Herbicides can stimulate plant growth
2008
CEDERGREEN, N.
Low dose stimulations by toxicants have long been observed. Great controversies exist concerning the interpretation of these observations, spanning from believing that they are a general stress response occurring for all chemicals, to simply being an experimental artefact resulting from poorly growing control plants or from biomass allocation between plant parts. This study investigates the growth response and biomass allocation pattern of barley exposed to 10-15 doses of eight different herbicides. The results show that the globally most widely used herbicide, glyphosate, together with the sulfonylurea, metsulfuron-methyl, can induce a real stimulation in biomass growth of approximately 25% when applied at doses corresponding to 5-10% field rate.

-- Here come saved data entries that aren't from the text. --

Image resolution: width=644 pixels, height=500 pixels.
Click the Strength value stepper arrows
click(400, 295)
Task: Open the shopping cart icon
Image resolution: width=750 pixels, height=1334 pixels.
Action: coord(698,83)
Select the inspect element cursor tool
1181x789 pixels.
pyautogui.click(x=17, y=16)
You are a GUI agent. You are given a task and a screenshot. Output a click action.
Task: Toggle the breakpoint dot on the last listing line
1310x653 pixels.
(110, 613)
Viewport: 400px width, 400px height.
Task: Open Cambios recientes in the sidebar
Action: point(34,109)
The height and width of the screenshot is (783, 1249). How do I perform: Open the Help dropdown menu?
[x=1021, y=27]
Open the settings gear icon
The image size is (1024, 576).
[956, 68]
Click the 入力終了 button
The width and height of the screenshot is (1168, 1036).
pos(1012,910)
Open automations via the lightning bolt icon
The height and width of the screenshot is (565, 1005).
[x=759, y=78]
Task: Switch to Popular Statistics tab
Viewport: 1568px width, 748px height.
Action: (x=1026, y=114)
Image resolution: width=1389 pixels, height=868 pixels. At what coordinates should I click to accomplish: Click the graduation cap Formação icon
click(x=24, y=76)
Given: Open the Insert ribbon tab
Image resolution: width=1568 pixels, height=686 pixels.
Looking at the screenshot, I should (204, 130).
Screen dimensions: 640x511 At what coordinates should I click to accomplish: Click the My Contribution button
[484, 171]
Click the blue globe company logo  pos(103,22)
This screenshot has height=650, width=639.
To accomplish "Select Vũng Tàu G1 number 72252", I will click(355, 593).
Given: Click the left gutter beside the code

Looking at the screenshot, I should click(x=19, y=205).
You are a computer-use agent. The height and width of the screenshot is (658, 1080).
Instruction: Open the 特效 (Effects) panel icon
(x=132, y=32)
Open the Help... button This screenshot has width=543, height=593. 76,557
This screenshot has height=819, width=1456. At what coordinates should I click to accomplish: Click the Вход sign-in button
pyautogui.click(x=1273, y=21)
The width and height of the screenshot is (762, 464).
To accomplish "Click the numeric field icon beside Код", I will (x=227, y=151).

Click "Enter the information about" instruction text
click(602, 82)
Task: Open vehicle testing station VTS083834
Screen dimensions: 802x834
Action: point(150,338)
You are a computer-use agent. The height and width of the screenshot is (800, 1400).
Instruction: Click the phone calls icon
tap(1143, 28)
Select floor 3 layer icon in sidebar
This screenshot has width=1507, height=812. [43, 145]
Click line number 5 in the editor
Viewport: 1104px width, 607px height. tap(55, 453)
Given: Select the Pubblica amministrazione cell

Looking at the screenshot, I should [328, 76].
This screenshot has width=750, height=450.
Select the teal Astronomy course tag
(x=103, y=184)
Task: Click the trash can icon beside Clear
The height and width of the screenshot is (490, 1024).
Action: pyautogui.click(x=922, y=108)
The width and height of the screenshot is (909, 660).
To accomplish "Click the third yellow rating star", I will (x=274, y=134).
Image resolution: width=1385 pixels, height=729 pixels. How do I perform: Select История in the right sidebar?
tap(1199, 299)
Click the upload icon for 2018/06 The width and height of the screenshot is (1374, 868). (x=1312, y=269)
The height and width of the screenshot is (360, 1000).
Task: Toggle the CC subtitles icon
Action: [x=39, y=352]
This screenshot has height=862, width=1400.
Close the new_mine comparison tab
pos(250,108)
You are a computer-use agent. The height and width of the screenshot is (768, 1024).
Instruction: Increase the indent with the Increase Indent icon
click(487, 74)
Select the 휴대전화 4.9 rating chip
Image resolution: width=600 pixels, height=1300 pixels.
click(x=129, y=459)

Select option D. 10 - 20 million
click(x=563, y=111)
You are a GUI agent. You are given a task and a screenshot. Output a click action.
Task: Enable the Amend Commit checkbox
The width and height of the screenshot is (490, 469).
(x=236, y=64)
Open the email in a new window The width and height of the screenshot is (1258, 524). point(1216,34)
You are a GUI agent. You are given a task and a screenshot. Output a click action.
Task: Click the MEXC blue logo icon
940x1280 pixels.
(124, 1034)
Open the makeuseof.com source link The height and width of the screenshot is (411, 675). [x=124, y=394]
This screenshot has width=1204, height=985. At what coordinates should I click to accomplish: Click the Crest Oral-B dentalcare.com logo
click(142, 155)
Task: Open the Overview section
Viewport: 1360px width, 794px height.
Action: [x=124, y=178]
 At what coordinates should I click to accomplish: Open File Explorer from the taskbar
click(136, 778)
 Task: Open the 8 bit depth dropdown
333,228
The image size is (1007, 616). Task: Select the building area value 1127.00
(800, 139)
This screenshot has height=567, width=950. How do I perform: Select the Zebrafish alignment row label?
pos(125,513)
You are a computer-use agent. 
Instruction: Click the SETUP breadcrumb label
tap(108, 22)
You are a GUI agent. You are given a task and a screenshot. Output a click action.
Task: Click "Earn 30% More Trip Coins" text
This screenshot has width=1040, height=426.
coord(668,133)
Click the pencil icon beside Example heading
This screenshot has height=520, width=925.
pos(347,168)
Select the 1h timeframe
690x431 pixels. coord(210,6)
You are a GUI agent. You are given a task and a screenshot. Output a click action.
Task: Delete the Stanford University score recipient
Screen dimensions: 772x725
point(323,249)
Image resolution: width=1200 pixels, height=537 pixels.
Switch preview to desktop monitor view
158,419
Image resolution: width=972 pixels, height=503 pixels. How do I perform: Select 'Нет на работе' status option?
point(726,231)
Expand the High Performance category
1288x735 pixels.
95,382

The other six herbicides tested did not induce consistent hormesis, thereby undermining the theory of hormesis being a general stress response. Biomass allocations between plant parts did take place, but were not the cause of the hormetic growth stimulations. The results demonstrate that plant physiological responses to low herbicide doses cannot be extrapolated from our knowledge of effects of higher, commercially used, doses. Other physiological mechanisms seem to be triggered in the low dose-range, and the investigation of these mechanisms poses new challenges for agronomists, environmentalists and plant physiologists.